%%

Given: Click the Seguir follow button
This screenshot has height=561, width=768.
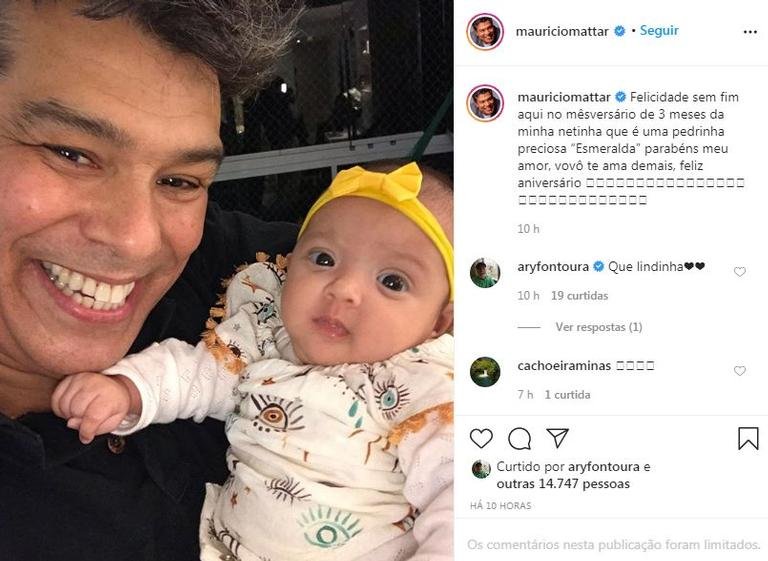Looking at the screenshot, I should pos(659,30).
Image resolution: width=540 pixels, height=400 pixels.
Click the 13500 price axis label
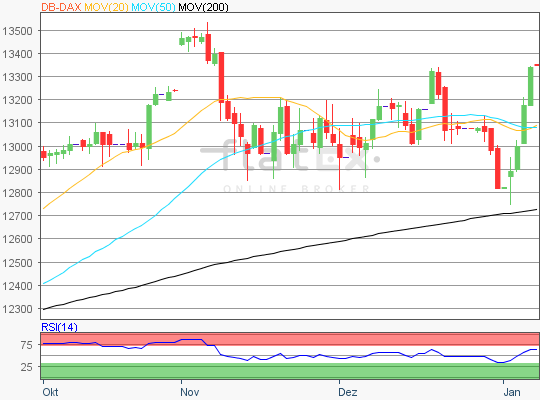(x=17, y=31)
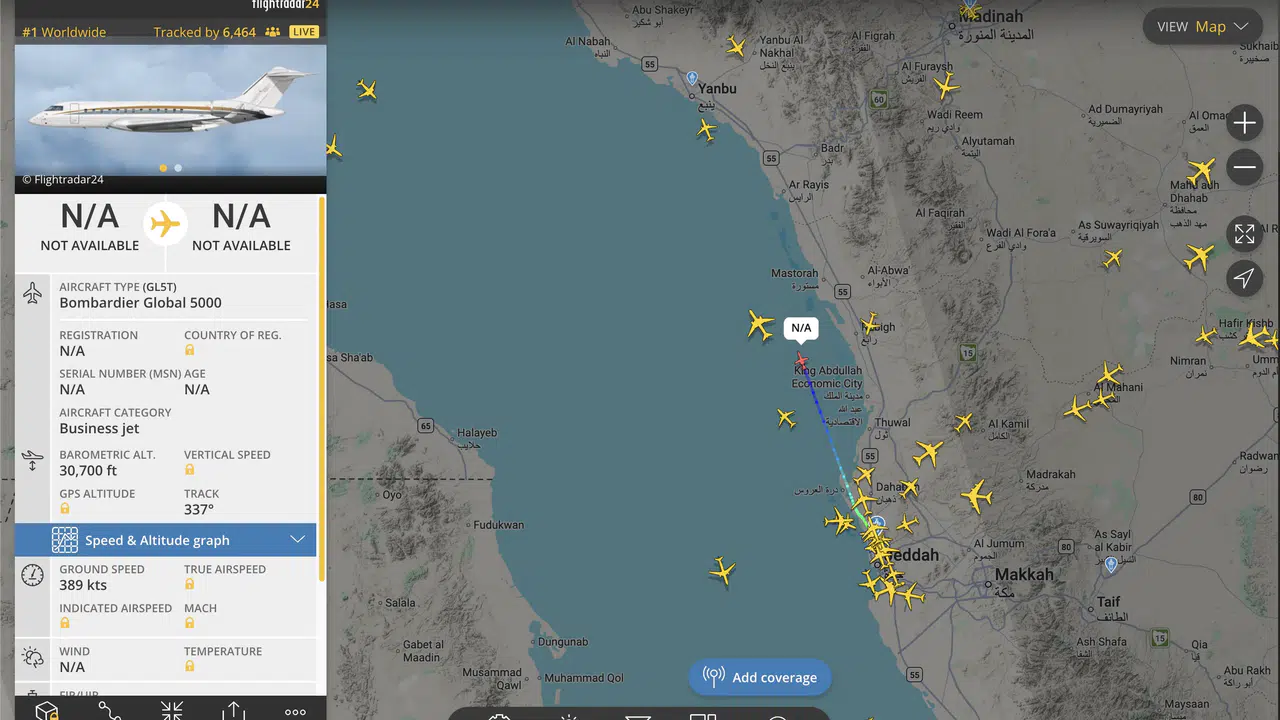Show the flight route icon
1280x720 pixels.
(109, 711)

%%

WHAT IS BEING ASKED –
Everything in the entries above should be returned exactly, apart from the pictures.

EXERCISE ANSWER –
Given: Click the Seguir follow button
This screenshot has height=561, width=768.
Looking at the screenshot, I should pos(659,30).
Image resolution: width=540 pixels, height=400 pixels.
Click the 13500 price axis label
(x=17, y=31)
Show the flight route icon
1280x720 pixels.
(109, 711)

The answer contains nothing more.